Aku sendiri masih menimbang-nimbang apa yang aku
renungkan. Seandainya seorang penulis menunggu merasa cerdas untuk menulis.
Bukankah tak akan pernah ada yang menulis? Sebab orang yang cerdas tidak pernah
merasa cerdas. Selalu saja ada yang kurang dan celah untuk mengatakan diri
sendiri sebagai orang yang cerdas.
Sempat terfikir bahwa seorang menulis bukan hanya
sebab ia berwawasan, tapi ia menulis untuk menjadi berwawasan. Beberapa kali
aku sendiri merasakan bahwa ketika menuliskan sesuatu, muncul sesuatu
pengetahuan yang selama ini tidak aku tahu. Seolah-olah menulis adalah cara
menengadahkan tangan untuk menerima pengetahuan baru.

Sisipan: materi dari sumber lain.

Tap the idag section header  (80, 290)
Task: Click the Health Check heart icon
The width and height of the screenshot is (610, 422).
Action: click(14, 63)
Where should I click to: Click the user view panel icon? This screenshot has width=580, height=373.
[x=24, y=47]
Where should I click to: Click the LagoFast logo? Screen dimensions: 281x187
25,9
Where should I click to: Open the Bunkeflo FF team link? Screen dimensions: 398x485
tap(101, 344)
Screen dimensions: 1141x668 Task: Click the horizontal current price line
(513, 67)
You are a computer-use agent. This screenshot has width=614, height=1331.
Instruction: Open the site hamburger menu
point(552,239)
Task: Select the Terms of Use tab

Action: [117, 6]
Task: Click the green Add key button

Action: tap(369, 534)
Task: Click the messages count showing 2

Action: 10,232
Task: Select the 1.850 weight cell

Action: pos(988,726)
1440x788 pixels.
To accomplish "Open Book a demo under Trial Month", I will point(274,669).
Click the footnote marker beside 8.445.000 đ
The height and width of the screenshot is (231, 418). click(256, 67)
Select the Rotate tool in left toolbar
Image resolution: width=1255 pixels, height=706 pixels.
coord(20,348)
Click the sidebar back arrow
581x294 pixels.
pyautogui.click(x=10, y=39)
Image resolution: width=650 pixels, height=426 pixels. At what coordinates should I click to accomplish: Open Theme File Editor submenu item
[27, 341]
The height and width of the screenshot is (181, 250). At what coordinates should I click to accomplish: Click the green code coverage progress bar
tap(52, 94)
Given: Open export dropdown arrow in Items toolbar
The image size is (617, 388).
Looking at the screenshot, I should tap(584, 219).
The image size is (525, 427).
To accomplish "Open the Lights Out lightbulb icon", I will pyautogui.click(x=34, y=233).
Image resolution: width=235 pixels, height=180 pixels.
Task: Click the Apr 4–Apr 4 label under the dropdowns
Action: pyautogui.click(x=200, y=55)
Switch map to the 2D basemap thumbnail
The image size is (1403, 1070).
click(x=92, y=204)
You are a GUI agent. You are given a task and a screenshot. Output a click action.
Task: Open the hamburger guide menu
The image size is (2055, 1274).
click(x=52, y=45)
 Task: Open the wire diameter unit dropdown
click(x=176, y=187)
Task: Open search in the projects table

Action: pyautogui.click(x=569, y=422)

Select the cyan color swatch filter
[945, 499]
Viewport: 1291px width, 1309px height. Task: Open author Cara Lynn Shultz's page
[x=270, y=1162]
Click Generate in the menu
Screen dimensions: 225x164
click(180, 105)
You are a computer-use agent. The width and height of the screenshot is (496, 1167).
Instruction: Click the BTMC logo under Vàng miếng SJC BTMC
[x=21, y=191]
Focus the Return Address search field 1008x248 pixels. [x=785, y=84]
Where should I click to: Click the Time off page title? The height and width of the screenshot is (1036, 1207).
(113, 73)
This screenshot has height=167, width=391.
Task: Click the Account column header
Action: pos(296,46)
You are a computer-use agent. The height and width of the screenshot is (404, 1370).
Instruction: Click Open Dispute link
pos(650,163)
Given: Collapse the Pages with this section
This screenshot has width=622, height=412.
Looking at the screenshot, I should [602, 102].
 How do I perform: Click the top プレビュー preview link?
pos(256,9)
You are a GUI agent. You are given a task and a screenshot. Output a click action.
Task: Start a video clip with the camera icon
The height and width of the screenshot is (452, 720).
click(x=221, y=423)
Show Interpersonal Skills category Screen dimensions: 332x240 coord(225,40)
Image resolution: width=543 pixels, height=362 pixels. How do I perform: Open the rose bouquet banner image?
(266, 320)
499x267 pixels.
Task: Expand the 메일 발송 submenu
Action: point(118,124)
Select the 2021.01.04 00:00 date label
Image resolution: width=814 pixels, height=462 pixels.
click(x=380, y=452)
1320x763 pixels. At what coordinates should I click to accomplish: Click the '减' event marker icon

Para Salafush Sholih pun tidak sedikit yang
meninggalkan tulisan-tulisan mereka. Meski tidak menekuni dunia menulis dengan
penuh, setidaknya mereka masih meninggalkan jejak sejarah tentang orisinalitas
tulisan mereka dan gaya berfikir mereka yang bisa ditelaah.
Tentu aku pun ingin kamu menjadi tulisan abadi.
Jejak pemikiranku masih hidup dan digunakan untuk kebaikan, jika itu mampu
berbuah kebaikan. Jika jejak pikiranku lewat apa yang aku tulis adalah
keburukan. Aku tak kecewa, bahkan aku ingin tulisanku yang tidak bermanfaat,
apalagi berbahaya itu akan hilang ditelan waktu, dan tidak perlu mengusik
kesejahteraan yang bisa lebih baik dengan pemikiran orang lain.
Kebaikan hatimu, tidak akan mempersoalkan dari
siapa lidah dan tulisan siapa kebenaran muncul. Tidak ada rasa iri. Dan aku pun
juga sama sekali tidak ingin mempermasalahkan jika apa yang aku tuliskan, aku
ungkapkan tidak terpakai. Dan lebih senang jika menggunakan cara orang lain
yang dianggap paling pas, paling cocok.
Kita tak tau. Bahwa suatu
saat mungkin sebuah generasi muncul dengan kebutuhan yang berbeda dengan kita
sekarang. Dan kemunculan mereka, mungkin saja membutuhkan tuilisan kita untuk
membuka jalan keluar permasalahan yang mereka hadapi.
Moti Peacemaker
Tak ada alasan untuk tidak menulis, siapapun.
Abadi karena tertulis.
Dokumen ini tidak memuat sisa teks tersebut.